(Dataset excerpts)
=-=-=
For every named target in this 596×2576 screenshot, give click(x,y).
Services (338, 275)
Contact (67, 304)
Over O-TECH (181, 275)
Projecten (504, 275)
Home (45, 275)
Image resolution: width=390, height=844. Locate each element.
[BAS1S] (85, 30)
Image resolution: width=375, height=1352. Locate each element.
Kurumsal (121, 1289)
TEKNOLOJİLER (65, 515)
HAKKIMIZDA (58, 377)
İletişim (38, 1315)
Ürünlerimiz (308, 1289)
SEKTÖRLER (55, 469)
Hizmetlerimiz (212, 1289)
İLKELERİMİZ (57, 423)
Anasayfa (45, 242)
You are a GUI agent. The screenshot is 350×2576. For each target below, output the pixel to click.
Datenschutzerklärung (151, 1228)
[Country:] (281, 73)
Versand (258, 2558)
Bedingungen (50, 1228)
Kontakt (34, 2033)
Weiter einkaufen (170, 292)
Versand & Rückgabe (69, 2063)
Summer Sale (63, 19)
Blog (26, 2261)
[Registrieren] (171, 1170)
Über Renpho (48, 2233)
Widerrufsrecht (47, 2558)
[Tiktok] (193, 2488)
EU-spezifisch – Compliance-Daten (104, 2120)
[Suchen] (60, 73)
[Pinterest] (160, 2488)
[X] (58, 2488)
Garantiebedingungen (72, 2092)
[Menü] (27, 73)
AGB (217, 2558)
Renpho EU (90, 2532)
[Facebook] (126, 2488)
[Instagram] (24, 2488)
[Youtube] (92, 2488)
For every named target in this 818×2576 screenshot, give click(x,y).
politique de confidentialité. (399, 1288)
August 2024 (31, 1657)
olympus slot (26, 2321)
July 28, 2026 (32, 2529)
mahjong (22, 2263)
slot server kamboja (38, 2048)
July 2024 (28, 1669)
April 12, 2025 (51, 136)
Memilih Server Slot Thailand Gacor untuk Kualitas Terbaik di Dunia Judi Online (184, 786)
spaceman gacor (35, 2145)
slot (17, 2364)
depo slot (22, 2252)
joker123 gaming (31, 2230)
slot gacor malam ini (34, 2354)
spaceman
=-=-=
● Task item
Reproduce the entries so that each line reads exactly as it did before.

● Response below
For every named target in this 596×2576 screenshot, give click(x,y).
Services (338, 275)
Contact (67, 304)
Over O-TECH (181, 275)
Projecten (504, 275)
Home (45, 275)
Image resolution: width=390, height=844. Locate each element.
[BAS1S] (85, 30)
Image resolution: width=375, height=1352. Locate each element.
Kurumsal (121, 1289)
TEKNOLOJİLER (65, 515)
HAKKIMIZDA (58, 377)
İletişim (38, 1315)
Ürünlerimiz (308, 1289)
SEKTÖRLER (55, 469)
Hizmetlerimiz (212, 1289)
İLKELERİMİZ (57, 423)
Anasayfa (45, 242)
You are a GUI agent. The screenshot is 350×2576. For each target below, output the pixel to click.
Datenschutzerklärung (151, 1228)
[Country:] (281, 73)
Versand (258, 2558)
Bedingungen (50, 1228)
Kontakt (34, 2033)
Weiter einkaufen (170, 292)
Versand & Rückgabe (69, 2063)
Summer Sale (63, 19)
Blog (26, 2261)
[Registrieren] (171, 1170)
Über Renpho (48, 2233)
Widerrufsrecht (47, 2558)
[Tiktok] (193, 2488)
EU-spezifisch – Compliance-Daten (104, 2120)
[Suchen] (60, 73)
[Pinterest] (160, 2488)
[X] (58, 2488)
Garantiebedingungen (72, 2092)
[Menü] (27, 73)
AGB (217, 2558)
Renpho EU (90, 2532)
[Facebook] (126, 2488)
[Instagram] (24, 2488)
[Youtube] (92, 2488)
For every named target in this 818×2576 screenshot, give click(x,y).
politique de confidentialité. (399, 1288)
August 2024 (31, 1657)
olympus slot (26, 2321)
July 28, 2026 (32, 2529)
mahjong (22, 2263)
slot server kamboja (38, 2048)
July 2024 (28, 1669)
April 12, 2025 (51, 136)
Memilih Server Slot Thailand Gacor untuk Kualitas Terbaik di Dunia Judi Online (184, 786)
spaceman gacor (35, 2145)
slot (17, 2364)
depo slot (22, 2252)
joker123 gaming (31, 2230)
slot gacor malam ini (34, 2354)
spaceman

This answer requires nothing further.